- _WHAT IS NEEDED_
In the entries below, substitute "Which point should I click to" for every occurrence of "Where should I click to" and reproduce all other text unchanged.

(Element lookup entries)
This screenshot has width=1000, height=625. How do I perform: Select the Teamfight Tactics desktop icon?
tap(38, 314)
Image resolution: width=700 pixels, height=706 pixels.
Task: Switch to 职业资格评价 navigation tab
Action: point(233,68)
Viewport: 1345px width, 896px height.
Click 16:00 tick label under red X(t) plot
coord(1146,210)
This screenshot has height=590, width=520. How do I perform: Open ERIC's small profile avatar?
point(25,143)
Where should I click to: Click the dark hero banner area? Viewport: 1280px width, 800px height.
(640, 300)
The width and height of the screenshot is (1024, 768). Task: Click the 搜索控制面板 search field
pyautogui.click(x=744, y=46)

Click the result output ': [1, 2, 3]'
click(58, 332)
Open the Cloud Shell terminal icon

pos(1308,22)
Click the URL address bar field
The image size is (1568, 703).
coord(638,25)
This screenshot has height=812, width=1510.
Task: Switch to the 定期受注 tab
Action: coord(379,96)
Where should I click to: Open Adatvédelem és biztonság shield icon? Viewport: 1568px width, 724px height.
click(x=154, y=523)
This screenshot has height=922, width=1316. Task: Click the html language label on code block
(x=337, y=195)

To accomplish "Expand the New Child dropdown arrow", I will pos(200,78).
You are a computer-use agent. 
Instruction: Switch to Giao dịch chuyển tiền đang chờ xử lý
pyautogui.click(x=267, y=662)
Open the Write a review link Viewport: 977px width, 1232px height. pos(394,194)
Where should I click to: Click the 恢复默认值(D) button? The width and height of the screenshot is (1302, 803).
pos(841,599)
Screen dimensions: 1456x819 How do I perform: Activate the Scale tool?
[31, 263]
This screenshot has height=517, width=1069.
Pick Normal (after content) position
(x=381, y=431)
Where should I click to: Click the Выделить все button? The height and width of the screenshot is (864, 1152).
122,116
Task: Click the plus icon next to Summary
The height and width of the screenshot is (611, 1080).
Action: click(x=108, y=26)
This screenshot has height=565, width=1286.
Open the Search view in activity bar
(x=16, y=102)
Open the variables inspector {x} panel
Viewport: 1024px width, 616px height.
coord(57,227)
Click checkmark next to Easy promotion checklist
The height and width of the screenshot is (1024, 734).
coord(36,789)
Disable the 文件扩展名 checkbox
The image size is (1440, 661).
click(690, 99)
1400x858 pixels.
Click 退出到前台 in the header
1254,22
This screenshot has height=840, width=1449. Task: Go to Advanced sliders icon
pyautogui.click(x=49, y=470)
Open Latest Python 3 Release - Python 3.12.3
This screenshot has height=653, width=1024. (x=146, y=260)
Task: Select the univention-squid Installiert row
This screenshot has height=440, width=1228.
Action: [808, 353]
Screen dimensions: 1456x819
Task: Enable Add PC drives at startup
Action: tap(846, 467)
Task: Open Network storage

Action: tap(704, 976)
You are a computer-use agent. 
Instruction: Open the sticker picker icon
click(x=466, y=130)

- _THE OUTPUT_
This screenshot has width=1000, height=625. How do I perform: Select the Teamfight Tactics desktop icon?
tap(38, 314)
Image resolution: width=700 pixels, height=706 pixels.
Task: Switch to 职业资格评价 navigation tab
Action: point(233,68)
Viewport: 1345px width, 896px height.
Click 16:00 tick label under red X(t) plot
coord(1146,210)
This screenshot has height=590, width=520. How do I perform: Open ERIC's small profile avatar?
point(25,143)
Which point should I click to: Click the dark hero banner area? Viewport: 1280px width, 800px height.
(640, 300)
The width and height of the screenshot is (1024, 768). Task: Click the 搜索控制面板 search field
pyautogui.click(x=744, y=46)

Click the result output ': [1, 2, 3]'
click(58, 332)
Open the Cloud Shell terminal icon

pos(1308,22)
Click the URL address bar field
The image size is (1568, 703).
coord(638,25)
This screenshot has height=812, width=1510.
Task: Switch to the 定期受注 tab
Action: coord(379,96)
Which point should I click to: Open Adatvédelem és biztonság shield icon? Viewport: 1568px width, 724px height.
click(x=154, y=523)
This screenshot has height=922, width=1316. Task: Click the html language label on code block
(x=337, y=195)

To accomplish "Expand the New Child dropdown arrow", I will pos(200,78).
You are a computer-use agent. 
Instruction: Switch to Giao dịch chuyển tiền đang chờ xử lý
pyautogui.click(x=267, y=662)
Open the Write a review link Viewport: 977px width, 1232px height. pos(394,194)
Which point should I click to: Click the 恢复默认值(D) button? The width and height of the screenshot is (1302, 803).
pos(841,599)
Screen dimensions: 1456x819 How do I perform: Activate the Scale tool?
[31, 263]
This screenshot has height=517, width=1069.
Pick Normal (after content) position
(x=381, y=431)
Which point should I click to: Click the Выделить все button? The height and width of the screenshot is (864, 1152).
122,116
Task: Click the plus icon next to Summary
The height and width of the screenshot is (611, 1080).
Action: click(x=108, y=26)
This screenshot has height=565, width=1286.
Open the Search view in activity bar
(x=16, y=102)
Open the variables inspector {x} panel
Viewport: 1024px width, 616px height.
coord(57,227)
Click checkmark next to Easy promotion checklist
The height and width of the screenshot is (1024, 734).
coord(36,789)
Disable the 文件扩展名 checkbox
The image size is (1440, 661).
click(690, 99)
1400x858 pixels.
Click 退出到前台 in the header
1254,22
This screenshot has height=840, width=1449. Task: Go to Advanced sliders icon
pyautogui.click(x=49, y=470)
Open Latest Python 3 Release - Python 3.12.3
This screenshot has height=653, width=1024. (x=146, y=260)
Task: Select the univention-squid Installiert row
This screenshot has height=440, width=1228.
Action: [808, 353]
Screen dimensions: 1456x819
Task: Enable Add PC drives at startup
Action: tap(846, 467)
Task: Open Network storage

Action: tap(704, 976)
You are a computer-use agent. 
Instruction: Open the sticker picker icon
click(x=466, y=130)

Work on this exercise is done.